■ INSTRUCTIONS FOR THE TASK
Give every line of the records below as a JSON list of strings, one string per line, with blank lines omitted.

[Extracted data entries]
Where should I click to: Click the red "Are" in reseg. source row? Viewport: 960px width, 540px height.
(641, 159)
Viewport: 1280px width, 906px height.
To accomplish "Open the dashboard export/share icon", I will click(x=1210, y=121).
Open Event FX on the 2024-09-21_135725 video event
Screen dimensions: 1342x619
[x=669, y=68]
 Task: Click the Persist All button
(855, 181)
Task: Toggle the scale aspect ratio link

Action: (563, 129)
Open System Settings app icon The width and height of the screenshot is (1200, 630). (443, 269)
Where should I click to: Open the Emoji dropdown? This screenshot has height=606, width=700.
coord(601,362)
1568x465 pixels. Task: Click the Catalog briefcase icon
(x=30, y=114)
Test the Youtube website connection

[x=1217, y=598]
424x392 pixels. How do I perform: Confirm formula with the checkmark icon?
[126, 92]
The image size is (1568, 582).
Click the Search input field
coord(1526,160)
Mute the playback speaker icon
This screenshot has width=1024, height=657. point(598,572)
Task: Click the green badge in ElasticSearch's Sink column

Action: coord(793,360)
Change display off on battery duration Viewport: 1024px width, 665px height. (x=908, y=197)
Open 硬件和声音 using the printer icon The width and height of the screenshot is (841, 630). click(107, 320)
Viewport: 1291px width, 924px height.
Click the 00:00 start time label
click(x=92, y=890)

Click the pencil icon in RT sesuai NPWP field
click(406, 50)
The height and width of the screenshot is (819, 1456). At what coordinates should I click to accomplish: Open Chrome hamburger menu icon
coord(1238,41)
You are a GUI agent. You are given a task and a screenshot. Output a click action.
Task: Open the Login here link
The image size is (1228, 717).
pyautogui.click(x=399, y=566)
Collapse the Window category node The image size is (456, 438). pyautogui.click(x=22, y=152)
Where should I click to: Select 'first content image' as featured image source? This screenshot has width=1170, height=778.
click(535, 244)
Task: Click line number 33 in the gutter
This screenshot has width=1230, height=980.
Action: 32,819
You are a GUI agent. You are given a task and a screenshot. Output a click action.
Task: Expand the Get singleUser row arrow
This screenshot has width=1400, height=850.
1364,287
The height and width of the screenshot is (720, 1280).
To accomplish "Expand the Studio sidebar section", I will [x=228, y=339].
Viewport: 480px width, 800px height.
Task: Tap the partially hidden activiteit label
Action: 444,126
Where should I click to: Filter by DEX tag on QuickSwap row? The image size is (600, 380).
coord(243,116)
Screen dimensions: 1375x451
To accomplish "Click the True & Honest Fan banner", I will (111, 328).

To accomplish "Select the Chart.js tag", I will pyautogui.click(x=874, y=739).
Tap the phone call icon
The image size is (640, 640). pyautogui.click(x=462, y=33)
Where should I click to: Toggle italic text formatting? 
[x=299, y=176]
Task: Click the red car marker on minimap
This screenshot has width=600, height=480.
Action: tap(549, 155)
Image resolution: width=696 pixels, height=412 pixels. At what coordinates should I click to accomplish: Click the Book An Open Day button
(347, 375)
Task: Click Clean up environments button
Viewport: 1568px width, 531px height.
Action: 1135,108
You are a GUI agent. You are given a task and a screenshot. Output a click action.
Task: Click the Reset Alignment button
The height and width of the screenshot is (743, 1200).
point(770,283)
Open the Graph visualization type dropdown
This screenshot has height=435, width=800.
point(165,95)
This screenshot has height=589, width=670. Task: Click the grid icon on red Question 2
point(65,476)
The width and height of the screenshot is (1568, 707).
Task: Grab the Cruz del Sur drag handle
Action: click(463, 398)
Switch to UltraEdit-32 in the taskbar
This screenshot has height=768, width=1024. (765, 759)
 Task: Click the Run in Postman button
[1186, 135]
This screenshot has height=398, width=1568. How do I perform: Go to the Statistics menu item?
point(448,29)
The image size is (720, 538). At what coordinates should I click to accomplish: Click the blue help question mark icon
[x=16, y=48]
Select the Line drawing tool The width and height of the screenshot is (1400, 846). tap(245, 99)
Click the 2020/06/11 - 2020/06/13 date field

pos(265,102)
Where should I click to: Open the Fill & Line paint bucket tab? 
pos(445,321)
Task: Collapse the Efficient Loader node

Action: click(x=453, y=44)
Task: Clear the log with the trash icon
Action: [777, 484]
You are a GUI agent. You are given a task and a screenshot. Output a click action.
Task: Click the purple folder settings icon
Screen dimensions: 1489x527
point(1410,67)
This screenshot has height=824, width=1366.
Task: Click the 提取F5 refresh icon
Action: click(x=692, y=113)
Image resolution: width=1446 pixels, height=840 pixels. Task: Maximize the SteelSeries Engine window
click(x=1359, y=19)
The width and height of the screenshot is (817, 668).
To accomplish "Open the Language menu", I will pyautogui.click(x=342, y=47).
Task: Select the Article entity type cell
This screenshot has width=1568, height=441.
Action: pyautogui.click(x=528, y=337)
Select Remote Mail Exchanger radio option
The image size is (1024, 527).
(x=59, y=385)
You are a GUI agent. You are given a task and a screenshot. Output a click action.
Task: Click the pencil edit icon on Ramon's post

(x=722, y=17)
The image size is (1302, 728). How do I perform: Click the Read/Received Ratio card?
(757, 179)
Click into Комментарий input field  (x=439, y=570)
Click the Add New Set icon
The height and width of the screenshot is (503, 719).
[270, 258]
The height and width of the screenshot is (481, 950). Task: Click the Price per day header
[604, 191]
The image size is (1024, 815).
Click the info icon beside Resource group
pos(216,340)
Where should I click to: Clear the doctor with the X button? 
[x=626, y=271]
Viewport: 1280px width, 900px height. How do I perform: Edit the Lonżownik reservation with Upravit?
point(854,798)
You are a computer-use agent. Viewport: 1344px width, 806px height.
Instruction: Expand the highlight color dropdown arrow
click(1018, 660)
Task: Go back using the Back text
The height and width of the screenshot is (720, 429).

■ RESPONSE TO THIS EXERCISE
[
  "Where should I click to: Click the red \"Are\" in reseg. source row? Viewport: 960px width, 540px height.",
  "(641, 159)",
  "Viewport: 1280px width, 906px height.",
  "To accomplish \"Open the dashboard export/share icon\", I will click(x=1210, y=121).",
  "Open Event FX on the 2024-09-21_135725 video event",
  "Screen dimensions: 1342x619",
  "[x=669, y=68]",
  " Task: Click the Persist All button",
  "(855, 181)",
  "Task: Toggle the scale aspect ratio link",
  "Action: (563, 129)",
  "Open System Settings app icon The width and height of the screenshot is (1200, 630). (443, 269)",
  "Where should I click to: Open the Emoji dropdown? This screenshot has height=606, width=700.",
  "coord(601,362)",
  "1568x465 pixels. Task: Click the Catalog briefcase icon",
  "(x=30, y=114)",
  "Test the Youtube website connection",
  "[x=1217, y=598]",
  "424x392 pixels. How do I perform: Confirm formula with the checkmark icon?",
  "[126, 92]",
  "The image size is (1568, 582).",
  "Click the Search input field",
  "coord(1526,160)",
  "Mute the playback speaker icon",
  "This screenshot has width=1024, height=657. point(598,572)",
  "Task: Click the green badge in ElasticSearch's Sink column",
  "Action: coord(793,360)",
  "Change display off on battery duration Viewport: 1024px width, 665px height. (x=908, y=197)",
  "Open 硬件和声音 using the printer icon The width and height of the screenshot is (841, 630). click(107, 320)",
  "Viewport: 1291px width, 924px height.",
  "Click the 00:00 start time label",
  "click(x=92, y=890)",
  "Click the pencil icon in RT sesuai NPWP field",
  "click(406, 50)",
  "The height and width of the screenshot is (819, 1456). At what coordinates should I click to accomplish: Open Chrome hamburger menu icon",
  "coord(1238,41)",
  "You are a GUI agent. You are given a task and a screenshot. Output a click action.",
  "Task: Open the Login here link",
  "The image size is (1228, 717).",
  "pyautogui.click(x=399, y=566)",
  "Collapse the Window category node The image size is (456, 438). pyautogui.click(x=22, y=152)",
  "Where should I click to: Select 'first content image' as featured image source? This screenshot has width=1170, height=778.",
  "click(535, 244)",
  "Task: Click line number 33 in the gutter",
  "This screenshot has width=1230, height=980.",
  "Action: 32,819",
  "You are a GUI agent. You are given a task and a screenshot. Output a click action.",
  "Task: Expand the Get singleUser row arrow",
  "This screenshot has width=1400, height=850.",
  "1364,287",
  "The height and width of the screenshot is (720, 1280).",
  "To accomplish \"Expand the Studio sidebar section\", I will [x=228, y=339].",
  "Viewport: 480px width, 800px height.",
  "Task: Tap the partially hidden activiteit label",
  "Action: 444,126",
  "Where should I click to: Filter by DEX tag on QuickSwap row? The image size is (600, 380).",
  "coord(243,116)",
  "Screen dimensions: 1375x451",
  "To accomplish \"Click the True & Honest Fan banner\", I will (111, 328).",
  "To accomplish \"Select the Chart.js tag\", I will pyautogui.click(x=874, y=739).",
  "Tap the phone call icon",
  "The image size is (640, 640). pyautogui.click(x=462, y=33)",
  "Where should I click to: Toggle italic text formatting? ",
  "[x=299, y=176]",
  "Task: Click the red car marker on minimap",
  "This screenshot has width=600, height=480.",
  "Action: tap(549, 155)",
  "Image resolution: width=696 pixels, height=412 pixels. At what coordinates should I click to accomplish: Click the Book An Open Day button",
  "(347, 375)",
  "Task: Click Clean up environments button",
  "Viewport: 1568px width, 531px height.",
  "Action: 1135,108",
  "You are a GUI agent. You are given a task and a screenshot. Output a click action.",
  "Task: Click the Reset Alignment button",
  "The height and width of the screenshot is (743, 1200).",
  "point(770,283)",
  "Open the Graph visualization type dropdown",
  "This screenshot has height=435, width=800.",
  "point(165,95)",
  "This screenshot has height=589, width=670. Task: Click the grid icon on red Question 2",
  "point(65,476)",
  "The width and height of the screenshot is (1568, 707).",
  "Task: Grab the Cruz del Sur drag handle",
  "Action: click(463, 398)",
  "Switch to UltraEdit-32 in the taskbar",
  "This screenshot has height=768, width=1024. (765, 759)",
  " Task: Click the Run in Postman button",
  "[1186, 135]",
  "This screenshot has height=398, width=1568. How do I perform: Go to the Statistics menu item?",
  "point(448,29)",
  "The image size is (720, 538). At what coordinates should I click to accomplish: Click the blue help question mark icon",
  "[x=16, y=48]",
  "Select the Line drawing tool The width and height of the screenshot is (1400, 846). tap(245, 99)",
  "Click the 2020/06/11 - 2020/06/13 date field",
  "pos(265,102)",
  "Where should I click to: Open the Fill & Line paint bucket tab? ",
  "pos(445,321)",
  "Task: Collapse the Efficient Loader node",
  "Action: click(x=453, y=44)",
  "Task: Clear the log with the trash icon",
  "Action: [777, 484]",
  "You are a GUI agent. You are given a task and a screenshot. Output a click action.",
  "Task: Click the purple folder settings icon",
  "Screen dimensions: 1489x527",
  "point(1410,67)",
  "This screenshot has height=824, width=1366.",
  "Task: Click the 提取F5 refresh icon",
  "Action: click(x=692, y=113)",
  "Image resolution: width=1446 pixels, height=840 pixels. Task: Maximize the SteelSeries Engine window",
  "click(x=1359, y=19)",
  "The width and height of the screenshot is (817, 668).",
  "To accomplish \"Open the Language menu\", I will pyautogui.click(x=342, y=47).",
  "Task: Select the Article entity type cell",
  "This screenshot has width=1568, height=441.",
  "Action: pyautogui.click(x=528, y=337)",
  "Select Remote Mail Exchanger radio option",
  "The image size is (1024, 527).",
  "(x=59, y=385)",
  "You are a GUI agent. You are given a task and a screenshot. Output a click action.",
  "Task: Click the pencil edit icon on Ramon's post",
  "(x=722, y=17)",
  "The image size is (1302, 728). How do I perform: Click the Read/Received Ratio card?",
  "(757, 179)",
  "Click into Комментарий input field  (x=439, y=570)",
  "Click the Add New Set icon",
  "The height and width of the screenshot is (503, 719).",
  "[270, 258]",
  "The height and width of the screenshot is (481, 950). Task: Click the Price per day header",
  "[604, 191]",
  "The image size is (1024, 815).",
  "Click the info icon beside Resource group",
  "pos(216,340)",
  "Where should I click to: Clear the doctor with the X button? ",
  "[x=626, y=271]",
  "Viewport: 1280px width, 900px height. How do I perform: Edit the Lonżownik reservation with Upravit?",
  "point(854,798)",
  "You are a computer-use agent. Viewport: 1344px width, 806px height.",
  "Instruction: Expand the highlight color dropdown arrow",
  "click(1018, 660)",
  "Task: Go back using the Back text",
  "The height and width of the screenshot is (720, 429)."
]